AUTHOR=Ferlazzo Gianluca , Ruggeri Jessica , Boniotti Maria Beatrice , Guarneri Flavia , Barbieri Ilaria , Tonni Matteo , Bertasio Cristina , Alborali Giovanni Loris , Amadori Massimo
TITLE=In vitro Cytokine Responses to Virulent PRRS Virus Strains
JOURNAL=Frontiers in Veterinary Science
VOLUME=7
YEAR=2020
URL=https://www.frontiersin.org/journals/veterinary-science/articles/10.3389/fvets.2020.00335
DOI=10.3389/fvets.2020.00335
ISSN=2297-1769
ABSTRACT=
Porcine reproductive and respiratory syndrome (PRRS) affects farmed swine causing heavy direct and indirect losses. The infections sustained by PRRS viruses (PRRSV-1 and PRRSV-2) may give rise to severe clinical cases. This highlights the issue of PRRSV pathogenicity and relevant markers thereof. Since PRRSV strains can be discriminated in terms of immunotypes, we aimed to detect possible correlates of virulence in vitro based on the profile of innate immune responses induced by strains of diverse virulence. To this purpose, 10 field PRRSV isolates were investigated in assays of innate immune response to detect possible features associated with virulence. Tumor necrosis factor-α, interleukin (IL)-1beta, IL-8, IL-10, and caspase-1 were measured in cultures of PRRSV-treated peripheral blood mononuclear cells of PRRS-naive pigs, unable to support PRRSV replication.

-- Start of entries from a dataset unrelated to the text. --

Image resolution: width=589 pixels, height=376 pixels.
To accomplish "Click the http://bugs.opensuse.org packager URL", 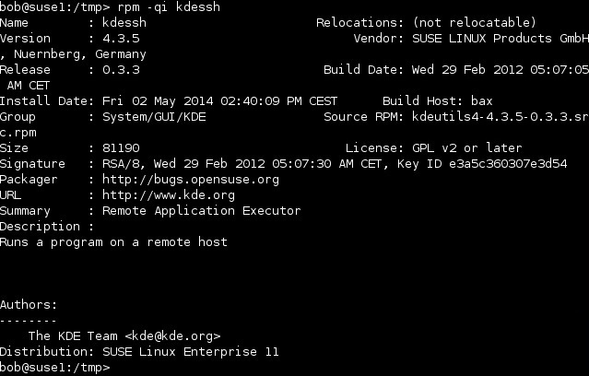I will [x=191, y=180].
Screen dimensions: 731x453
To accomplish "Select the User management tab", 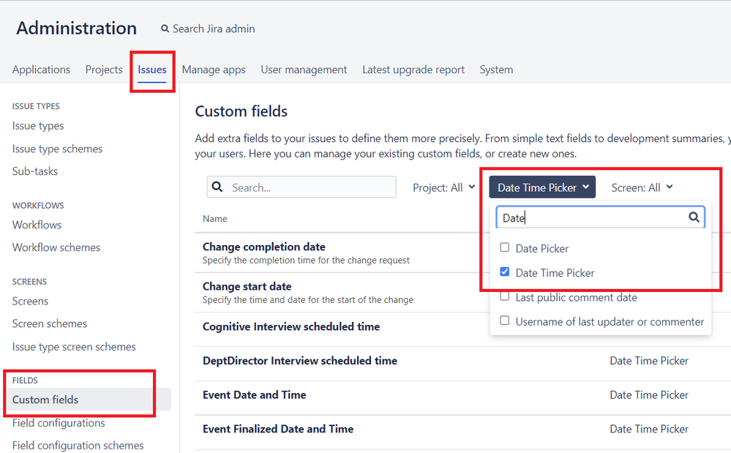I will (x=304, y=70).
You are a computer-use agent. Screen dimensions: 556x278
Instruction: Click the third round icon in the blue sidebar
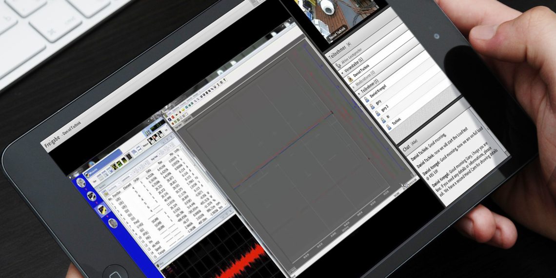[x=100, y=210]
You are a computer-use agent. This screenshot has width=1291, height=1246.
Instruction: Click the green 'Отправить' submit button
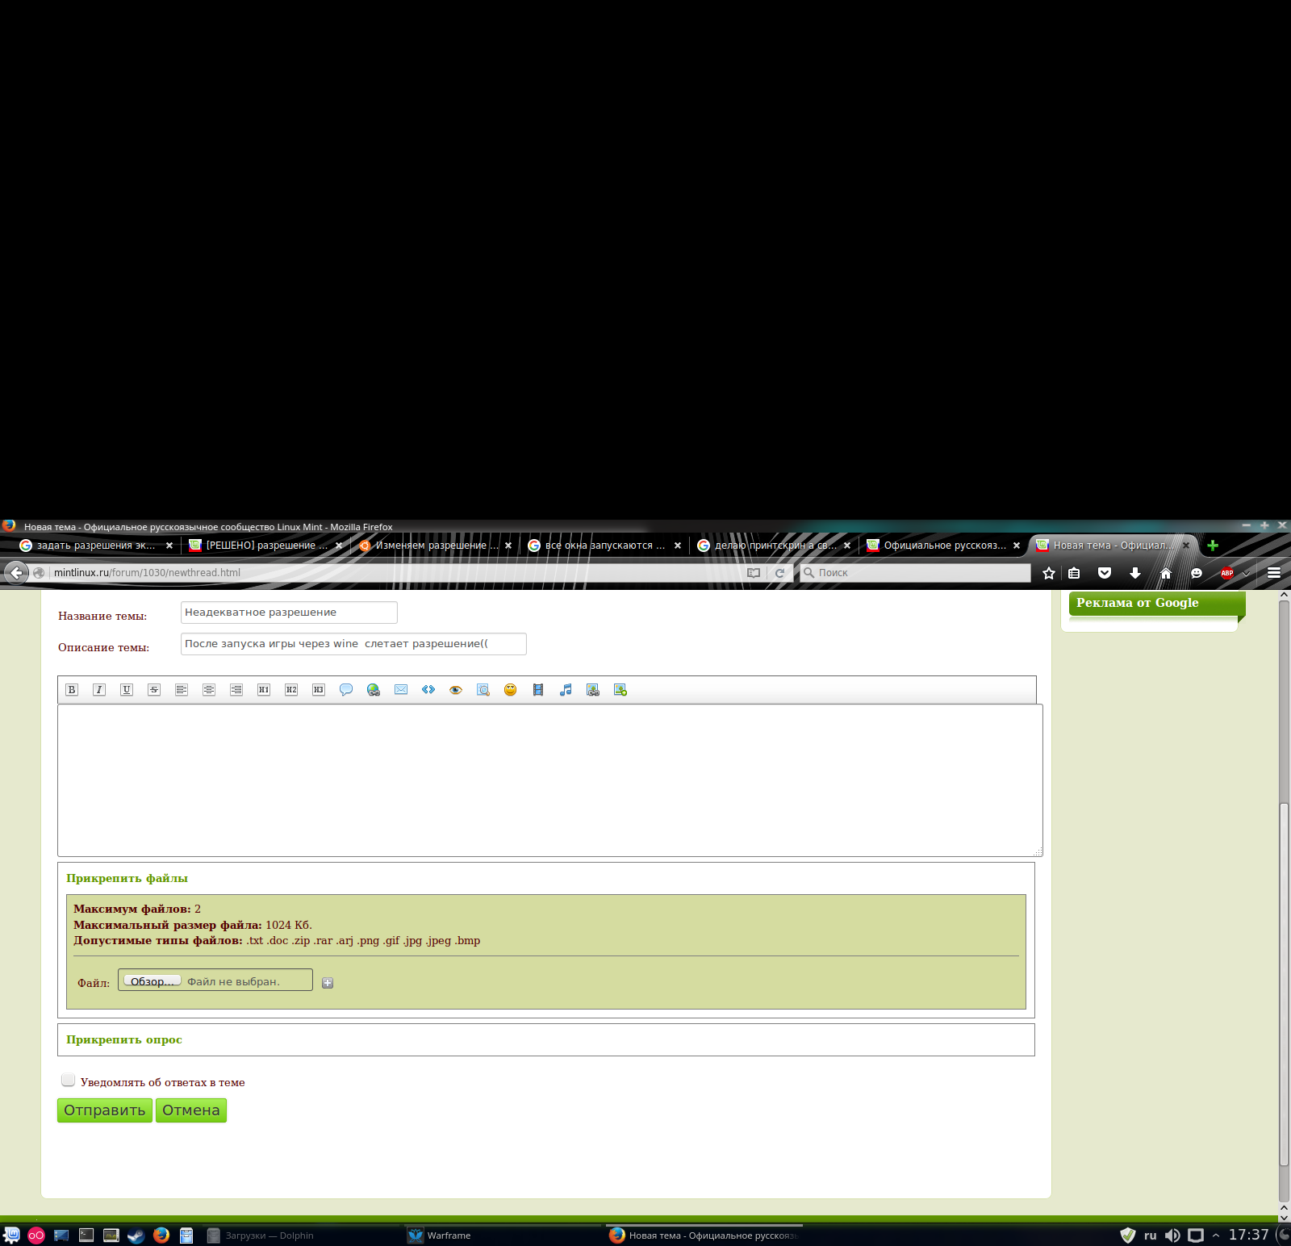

Two reference PRRSV strains (highly pathogenic and attenuated, respectively), were included in the screening. The PRRSV strains isolated from field cases were shown to vary widely in terms of inflammatory cytokine responses in vitro, which were substantially lacking with some strains including the reference, highly pathogenic one. In particular, neither the field PRRSV isolates nor the reference highly pathogenic strain gave rise to an IL-1beta response, which was consistently induced by the attenuated strain, only. This pattern of response was reversed in an inflammatory environment, in which the attenuated strain reduced the ongoing IL-1beta response. Results indicate that some pathogenic PRRSV strains can prevent a primary inflammatory response of PBMCs, associated with reduced permissiveness of mature macrophages for PRRSV replication in later phases.